Wednesday 30 March 2016

366 That's Life


First  viewed :  Winter  1979

This  isn't  the  coolest  programme  to   admit  that  you  watched  but  one  has  to  be  honest. This  was  one  of  a  number  of  programmes  around  this  time  that  I  started  watching  on  the  recommendation  of  my  best  friend   Stephen.

The  series  began  in  controversial  circumstances. There  was  a  popular  consumer  show  called  Braden's  Week   which  ran  from  1968  until  1972  when  the  host  Bernard  Braden  was  sacked  by  the  BBC  for  the  heinous  crime  of  appearing  in  a  margarine  commercial.  The  show  was  effectively  resurrected  by  producer  Desmond  Willcox  with  his  mistress  Esther  Rantzen  promoted  to be  main  presenter. It's  always  worth  remembering  that  this  champion  of  child  protection  is  a  home-wrecker  who  stole  a  father-of-three  away  from  his  wife.
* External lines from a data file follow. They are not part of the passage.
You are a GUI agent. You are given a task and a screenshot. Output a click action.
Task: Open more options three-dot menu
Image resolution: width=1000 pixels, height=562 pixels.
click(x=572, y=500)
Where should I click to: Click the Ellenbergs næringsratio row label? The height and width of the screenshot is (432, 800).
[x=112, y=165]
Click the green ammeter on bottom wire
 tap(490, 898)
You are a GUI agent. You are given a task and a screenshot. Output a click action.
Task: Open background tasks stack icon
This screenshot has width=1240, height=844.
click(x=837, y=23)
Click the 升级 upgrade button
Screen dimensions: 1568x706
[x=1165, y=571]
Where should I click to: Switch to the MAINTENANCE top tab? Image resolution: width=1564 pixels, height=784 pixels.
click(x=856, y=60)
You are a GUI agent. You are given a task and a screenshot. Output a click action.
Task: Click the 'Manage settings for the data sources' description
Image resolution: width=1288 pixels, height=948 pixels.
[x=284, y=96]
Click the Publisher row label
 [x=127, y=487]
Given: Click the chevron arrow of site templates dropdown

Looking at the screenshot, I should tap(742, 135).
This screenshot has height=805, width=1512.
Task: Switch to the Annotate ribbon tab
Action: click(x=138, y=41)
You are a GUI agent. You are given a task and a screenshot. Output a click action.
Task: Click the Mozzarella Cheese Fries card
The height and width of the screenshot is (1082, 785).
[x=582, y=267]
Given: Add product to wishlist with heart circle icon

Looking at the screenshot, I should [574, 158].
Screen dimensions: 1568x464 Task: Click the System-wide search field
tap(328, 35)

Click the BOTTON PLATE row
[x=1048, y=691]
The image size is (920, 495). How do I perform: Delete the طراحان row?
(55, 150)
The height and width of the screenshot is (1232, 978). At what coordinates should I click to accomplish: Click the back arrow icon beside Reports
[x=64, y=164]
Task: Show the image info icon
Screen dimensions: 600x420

With  her  voluminous  dresses, big  teeth  and  ingratiating  manner,  Rantzen  was  the  ultimate  Marmite  presenter, something  you  just  had  to  get  past  to  enjoy  the  rest  of  the  show . When  I  started  watching  her  co-presenters  were  the  likable   bloke-y  duo  of   Paul  Heiney  and  Chris  Serle   who  played  the  jobsworths  being  exposed  by  the  show   and  Cyril  Fletcher. I  can't  improve  on  Griff  Rhys-Jones'  description  of  Fletcher, from  a  wicked  Not  The  Nine  O Clock  News  parody  , as  a  "camp  old  twat".  His  job  was  to  sit  in  a  chair, read  out some  humorous  misprints  sent  in  by  viewers  then  round  off  his  slot  with  a  rotten  pun.

Added  to  that  of  course  you  had  the  phallic  vegetables,  comic  songs  by  the  likes  of  Richard  Stilgo  and  those  awful  street  interviews  with  old  dears  who  didn't  realise  they  were being  patronised  and   then   served  up  to  the  nation  as  idiots.

Heiney , Serle  and  Fletcher  got  out  while  the  going  was  good  in  1981. Fletcher's   spot  was  taken  by  smutty  songwriter  Doc "Ivor  Biggun"  Cox  while  the  boys  were  replaced  by  a  trio  including  Angels  actress  Joanna  Monro . It  wasn't  the  same  and  I  think  I'd  stopped  watching  it  by  the  time  I  went  to  university,  certainly  by  the  time   of the  Ben  Hardwick   feature.

Public  tastes  change  and  the  show  was  finally  axed  in  1994. Rantzen  of  course  has  stuck  around  and  had  other  TV  vehicles  but  has  never  been  as  prominent  since.